[Do this]
Please format the data below as a Markdown table with two columns, Row and Line, giving each line its own numbered row and leaving out blank lines.

Rows on where targets appear:
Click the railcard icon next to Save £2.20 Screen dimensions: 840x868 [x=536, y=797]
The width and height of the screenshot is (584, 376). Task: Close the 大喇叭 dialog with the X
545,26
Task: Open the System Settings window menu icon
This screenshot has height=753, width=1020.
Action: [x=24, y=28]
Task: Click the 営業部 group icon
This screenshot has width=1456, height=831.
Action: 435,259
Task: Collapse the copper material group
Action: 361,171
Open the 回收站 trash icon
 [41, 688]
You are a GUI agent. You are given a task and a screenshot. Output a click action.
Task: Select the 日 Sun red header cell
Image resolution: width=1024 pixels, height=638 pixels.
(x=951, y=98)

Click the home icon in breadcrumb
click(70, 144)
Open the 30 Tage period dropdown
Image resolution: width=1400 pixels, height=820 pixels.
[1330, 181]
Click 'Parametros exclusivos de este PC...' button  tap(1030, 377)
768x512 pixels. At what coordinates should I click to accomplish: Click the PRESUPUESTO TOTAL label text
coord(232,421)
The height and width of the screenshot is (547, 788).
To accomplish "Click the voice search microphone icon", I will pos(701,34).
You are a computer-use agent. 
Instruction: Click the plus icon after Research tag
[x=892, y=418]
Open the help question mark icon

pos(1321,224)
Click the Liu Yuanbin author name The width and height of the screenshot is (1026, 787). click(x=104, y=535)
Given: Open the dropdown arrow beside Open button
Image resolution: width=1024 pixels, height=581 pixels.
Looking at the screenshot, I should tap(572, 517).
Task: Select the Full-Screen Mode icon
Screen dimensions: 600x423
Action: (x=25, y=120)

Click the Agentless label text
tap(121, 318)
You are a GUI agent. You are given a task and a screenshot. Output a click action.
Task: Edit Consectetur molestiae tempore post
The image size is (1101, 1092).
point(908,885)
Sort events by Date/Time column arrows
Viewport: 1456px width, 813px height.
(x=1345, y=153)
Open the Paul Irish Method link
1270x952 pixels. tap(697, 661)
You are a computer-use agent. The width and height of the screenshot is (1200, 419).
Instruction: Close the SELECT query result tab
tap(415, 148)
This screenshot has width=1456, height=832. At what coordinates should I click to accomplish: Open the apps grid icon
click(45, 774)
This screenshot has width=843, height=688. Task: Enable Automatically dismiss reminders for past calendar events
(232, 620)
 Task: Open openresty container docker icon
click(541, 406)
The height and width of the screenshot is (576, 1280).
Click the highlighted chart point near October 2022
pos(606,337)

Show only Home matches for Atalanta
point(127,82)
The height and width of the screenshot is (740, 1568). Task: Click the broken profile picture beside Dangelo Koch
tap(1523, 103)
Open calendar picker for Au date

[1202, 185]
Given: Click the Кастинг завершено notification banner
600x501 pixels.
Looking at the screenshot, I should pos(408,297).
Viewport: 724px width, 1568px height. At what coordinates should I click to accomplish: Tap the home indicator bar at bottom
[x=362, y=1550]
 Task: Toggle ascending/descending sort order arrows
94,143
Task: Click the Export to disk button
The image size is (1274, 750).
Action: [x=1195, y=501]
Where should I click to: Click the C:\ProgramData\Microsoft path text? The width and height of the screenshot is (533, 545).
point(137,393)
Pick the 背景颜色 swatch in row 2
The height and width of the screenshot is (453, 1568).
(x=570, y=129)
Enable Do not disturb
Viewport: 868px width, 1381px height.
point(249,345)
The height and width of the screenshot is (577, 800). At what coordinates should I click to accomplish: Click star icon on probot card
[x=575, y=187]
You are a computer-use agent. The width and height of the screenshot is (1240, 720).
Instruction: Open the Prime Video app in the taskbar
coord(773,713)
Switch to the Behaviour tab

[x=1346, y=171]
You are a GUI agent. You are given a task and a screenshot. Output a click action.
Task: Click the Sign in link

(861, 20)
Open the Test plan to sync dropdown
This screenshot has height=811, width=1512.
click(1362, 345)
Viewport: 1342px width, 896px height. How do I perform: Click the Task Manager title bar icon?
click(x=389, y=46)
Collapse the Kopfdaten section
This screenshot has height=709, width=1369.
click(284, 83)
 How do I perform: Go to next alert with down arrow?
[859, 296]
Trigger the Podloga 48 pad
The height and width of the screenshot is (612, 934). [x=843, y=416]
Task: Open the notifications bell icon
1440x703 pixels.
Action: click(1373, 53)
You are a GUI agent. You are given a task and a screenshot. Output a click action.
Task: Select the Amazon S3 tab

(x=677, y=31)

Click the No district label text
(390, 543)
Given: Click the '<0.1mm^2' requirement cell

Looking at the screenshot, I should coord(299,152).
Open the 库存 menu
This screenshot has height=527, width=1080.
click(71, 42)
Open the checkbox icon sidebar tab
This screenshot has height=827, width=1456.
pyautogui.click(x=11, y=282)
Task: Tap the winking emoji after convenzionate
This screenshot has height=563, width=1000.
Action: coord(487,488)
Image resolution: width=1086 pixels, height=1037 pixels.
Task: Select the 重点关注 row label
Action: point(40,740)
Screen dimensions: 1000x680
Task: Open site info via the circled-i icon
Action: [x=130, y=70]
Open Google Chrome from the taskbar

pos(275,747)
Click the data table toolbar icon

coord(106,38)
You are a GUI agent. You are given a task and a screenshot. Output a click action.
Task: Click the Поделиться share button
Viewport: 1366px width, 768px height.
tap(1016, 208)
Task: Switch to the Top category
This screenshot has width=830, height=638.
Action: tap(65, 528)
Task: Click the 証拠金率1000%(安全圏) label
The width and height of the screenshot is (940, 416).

[Final result]
| Row | Line |
|---|---|
| 1 | Click the railcard icon next to Save £2.20 Screen dimensions: 840x868 [x=536, y=797] |
| 2 | The width and height of the screenshot is (584, 376). Task: Close the 大喇叭 dialog with the X |
| 3 | 545,26 |
| 4 | Task: Open the System Settings window menu icon |
| 5 | This screenshot has height=753, width=1020. |
| 6 | Action: [x=24, y=28] |
| 7 | Task: Click the 営業部 group icon |
| 8 | This screenshot has width=1456, height=831. |
| 9 | Action: 435,259 |
| 10 | Task: Collapse the copper material group |
| 11 | Action: 361,171 |
| 12 | Open the 回收站 trash icon |
| 13 |  [41, 688] |
| 14 | You are a GUI agent. You are given a task and a screenshot. Output a click action. |
| 15 | Task: Select the 日 Sun red header cell |
| 16 | Image resolution: width=1024 pixels, height=638 pixels. |
| 17 | (x=951, y=98) |
| 18 | Click the home icon in breadcrumb |
| 19 | click(70, 144) |
| 20 | Open the 30 Tage period dropdown |
| 21 | Image resolution: width=1400 pixels, height=820 pixels. |
| 22 | [1330, 181] |
| 23 | Click 'Parametros exclusivos de este PC...' button  tap(1030, 377) |
| 24 | 768x512 pixels. At what coordinates should I click to accomplish: Click the PRESUPUESTO TOTAL label text |
| 25 | coord(232,421) |
| 26 | The height and width of the screenshot is (547, 788). |
| 27 | To accomplish "Click the voice search microphone icon", I will pos(701,34). |
| 28 | You are a computer-use agent.  |
| 29 | Instruction: Click the plus icon after Research tag |
| 30 | [x=892, y=418] |
| 31 | Open the help question mark icon |
| 32 | pos(1321,224) |
| 33 | Click the Liu Yuanbin author name The width and height of the screenshot is (1026, 787). click(x=104, y=535) |
| 34 | Given: Open the dropdown arrow beside Open button |
| 35 | Image resolution: width=1024 pixels, height=581 pixels. |
| 36 | Looking at the screenshot, I should tap(572, 517). |
| 37 | Task: Select the Full-Screen Mode icon |
| 38 | Screen dimensions: 600x423 |
| 39 | Action: (x=25, y=120) |
| 40 | Click the Agentless label text |
| 41 | tap(121, 318) |
| 42 | You are a GUI agent. You are given a task and a screenshot. Output a click action. |
| 43 | Task: Edit Consectetur molestiae tempore post |
| 44 | The image size is (1101, 1092). |
| 45 | point(908,885) |
| 46 | Sort events by Date/Time column arrows |
| 47 | Viewport: 1456px width, 813px height. |
| 48 | (x=1345, y=153) |
| 49 | Open the Paul Irish Method link |
| 50 | 1270x952 pixels. tap(697, 661) |
| 51 | You are a computer-use agent. The width and height of the screenshot is (1200, 419). |
| 52 | Instruction: Close the SELECT query result tab |
| 53 | tap(415, 148) |
| 54 | This screenshot has width=1456, height=832. At what coordinates should I click to accomplish: Open the apps grid icon |
| 55 | click(45, 774) |
| 56 | This screenshot has width=843, height=688. Task: Enable Automatically dismiss reminders for past calendar events |
| 57 | (232, 620) |
| 58 |  Task: Open openresty container docker icon |
| 59 | click(541, 406) |
| 60 | The height and width of the screenshot is (576, 1280). |
| 61 | Click the highlighted chart point near October 2022 |
| 62 | pos(606,337) |
| 63 | Show only Home matches for Atalanta |
| 64 | point(127,82) |
| 65 | The height and width of the screenshot is (740, 1568). Task: Click the broken profile picture beside Dangelo Koch |
| 66 | tap(1523, 103) |
| 67 | Open calendar picker for Au date |
| 68 | [1202, 185] |
| 69 | Given: Click the Кастинг завершено notification banner |
| 70 | 600x501 pixels. |
| 71 | Looking at the screenshot, I should pos(408,297). |
| 72 | Viewport: 724px width, 1568px height. At what coordinates should I click to accomplish: Tap the home indicator bar at bottom |
| 73 | [x=362, y=1550] |
| 74 |  Task: Toggle ascending/descending sort order arrows |
| 75 | 94,143 |
| 76 | Task: Click the Export to disk button |
| 77 | The image size is (1274, 750). |
| 78 | Action: [x=1195, y=501] |
| 79 | Where should I click to: Click the C:\ProgramData\Microsoft path text? The width and height of the screenshot is (533, 545). |
| 80 | point(137,393) |
| 81 | Pick the 背景颜色 swatch in row 2 |
| 82 | The height and width of the screenshot is (453, 1568). |
| 83 | (x=570, y=129) |
| 84 | Enable Do not disturb |
| 85 | Viewport: 868px width, 1381px height. |
| 86 | point(249,345) |
| 87 | The height and width of the screenshot is (577, 800). At what coordinates should I click to accomplish: Click star icon on probot card |
| 88 | [x=575, y=187] |
| 89 | You are a computer-use agent. The width and height of the screenshot is (1240, 720). |
| 90 | Instruction: Open the Prime Video app in the taskbar |
| 91 | coord(773,713) |
| 92 | Switch to the Behaviour tab |
| 93 | [x=1346, y=171] |
| 94 | You are a GUI agent. You are given a task and a screenshot. Output a click action. |
| 95 | Task: Click the Sign in link |
| 96 | (861, 20) |
| 97 | Open the Test plan to sync dropdown |
| 98 | This screenshot has height=811, width=1512. |
| 99 | click(1362, 345) |
| 100 | Viewport: 1342px width, 896px height. How do I perform: Click the Task Manager title bar icon? |
| 101 | click(x=389, y=46) |
| 102 | Collapse the Kopfdaten section |
| 103 | This screenshot has height=709, width=1369. |
| 104 | click(284, 83) |
| 105 |  How do I perform: Go to next alert with down arrow? |
| 106 | [859, 296] |
| 107 | Trigger the Podloga 48 pad |
| 108 | The height and width of the screenshot is (612, 934). [x=843, y=416] |
| 109 | Task: Open the notifications bell icon |
| 110 | 1440x703 pixels. |
| 111 | Action: click(1373, 53) |
| 112 | You are a GUI agent. You are given a task and a screenshot. Output a click action. |
| 113 | Task: Select the Amazon S3 tab |
| 114 | (x=677, y=31) |
| 115 | Click the No district label text |
| 116 | (390, 543) |
| 117 | Given: Click the '<0.1mm^2' requirement cell |
| 118 | Looking at the screenshot, I should coord(299,152). |
| 119 | Open the 库存 menu |
| 120 | This screenshot has height=527, width=1080. |
| 121 | click(71, 42) |
| 122 | Open the checkbox icon sidebar tab |
| 123 | This screenshot has height=827, width=1456. |
| 124 | pyautogui.click(x=11, y=282) |
| 125 | Task: Tap the winking emoji after convenzionate |
| 126 | This screenshot has height=563, width=1000. |
| 127 | Action: coord(487,488) |
| 128 | Image resolution: width=1086 pixels, height=1037 pixels. |
| 129 | Task: Select the 重点关注 row label |
| 130 | Action: point(40,740) |
| 131 | Screen dimensions: 1000x680 |
| 132 | Task: Open site info via the circled-i icon |
| 133 | Action: [x=130, y=70] |
| 134 | Open Google Chrome from the taskbar |
| 135 | pos(275,747) |
| 136 | Click the data table toolbar icon |
| 137 | coord(106,38) |
| 138 | You are a GUI agent. You are given a task and a screenshot. Output a click action. |
| 139 | Task: Click the Поделиться share button |
| 140 | Viewport: 1366px width, 768px height. |
| 141 | tap(1016, 208) |
| 142 | Task: Switch to the Top category |
| 143 | This screenshot has width=830, height=638. |
| 144 | Action: tap(65, 528) |
| 145 | Task: Click the 証拠金率1000%(安全圏) label |
| 146 | The width and height of the screenshot is (940, 416). |